*Task directions*. For the material below, the expected output is exactly the lines between the line holding "Click the show-your-location button" and the line holding "Task: Apply the red Normal 25 cell style", inclusive, with pictures left out.

(Beginning of Records)

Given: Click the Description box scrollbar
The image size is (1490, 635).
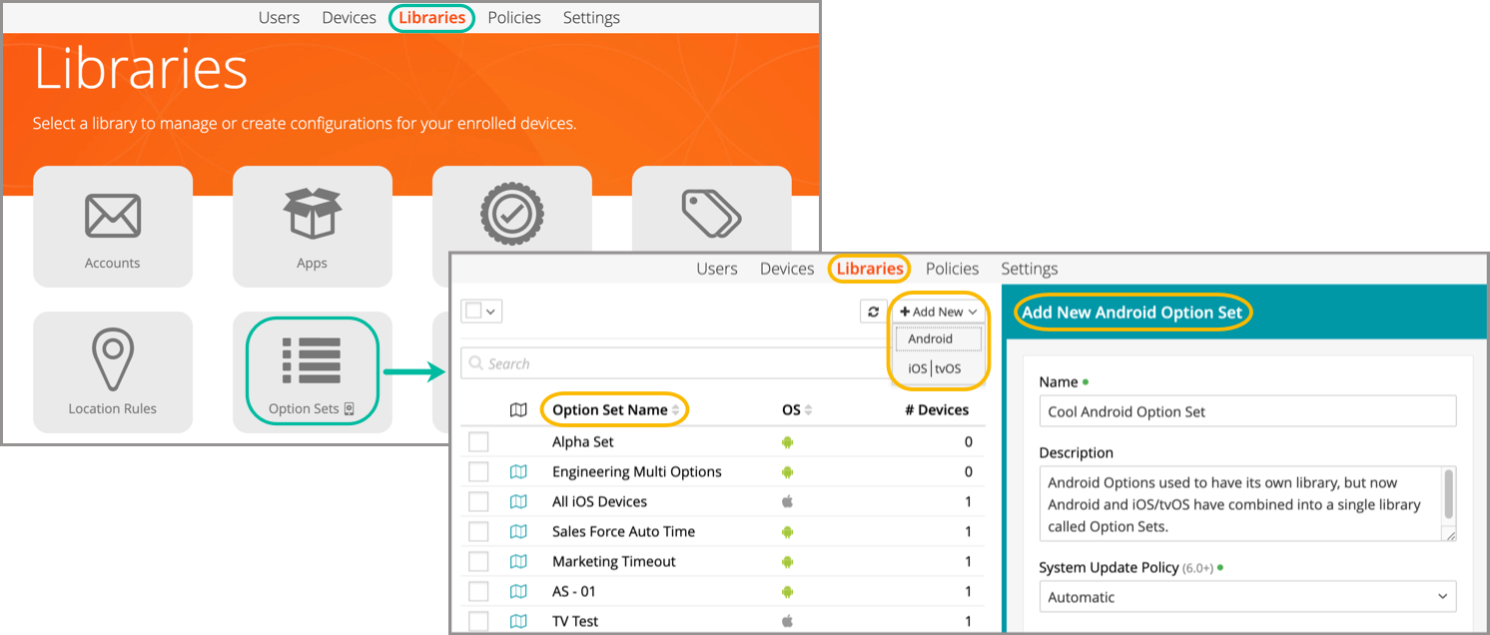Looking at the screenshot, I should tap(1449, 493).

(End of Records)
(Beginning of Records)

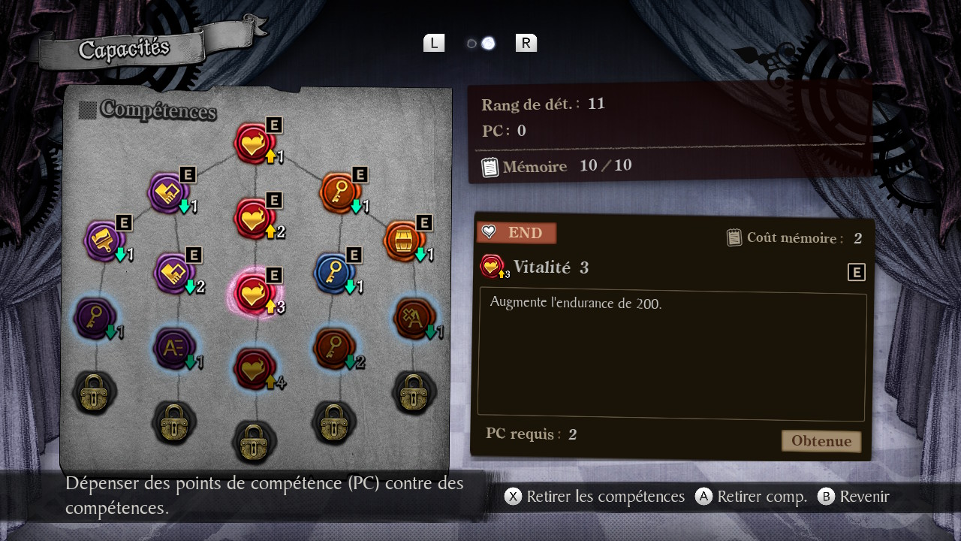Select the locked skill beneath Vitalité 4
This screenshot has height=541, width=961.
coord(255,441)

(End of Records)
(Beginning of Records)

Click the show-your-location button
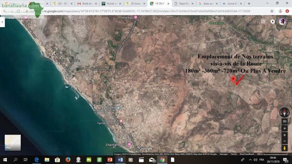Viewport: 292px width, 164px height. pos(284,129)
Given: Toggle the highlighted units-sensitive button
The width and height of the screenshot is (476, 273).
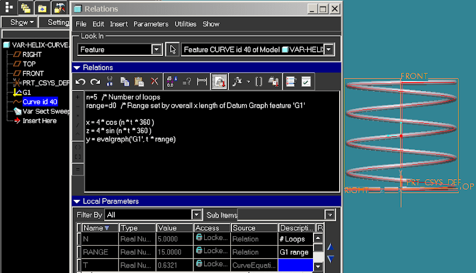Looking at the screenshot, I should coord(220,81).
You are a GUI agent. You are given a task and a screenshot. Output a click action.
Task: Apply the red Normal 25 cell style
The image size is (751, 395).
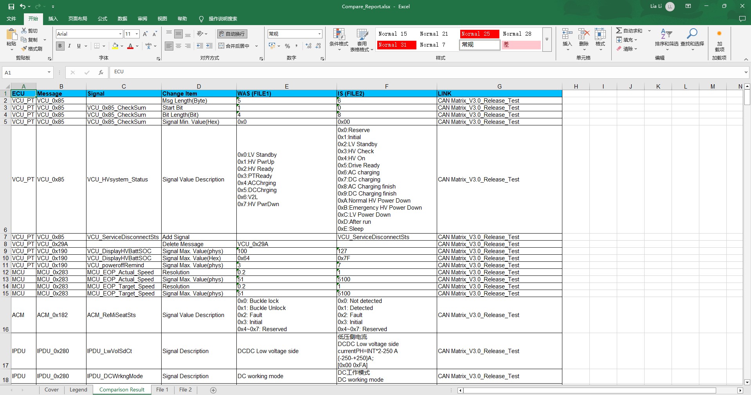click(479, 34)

(End of Records)

*Answer for the task*.
Click the show-your-location button
Viewport: 292px width, 164px height. pos(284,129)
Given: Toggle the highlighted units-sensitive button
The width and height of the screenshot is (476, 273).
Looking at the screenshot, I should coord(220,81).
You are a GUI agent. You are given a task and a screenshot. Output a click action.
Task: Apply the red Normal 25 cell style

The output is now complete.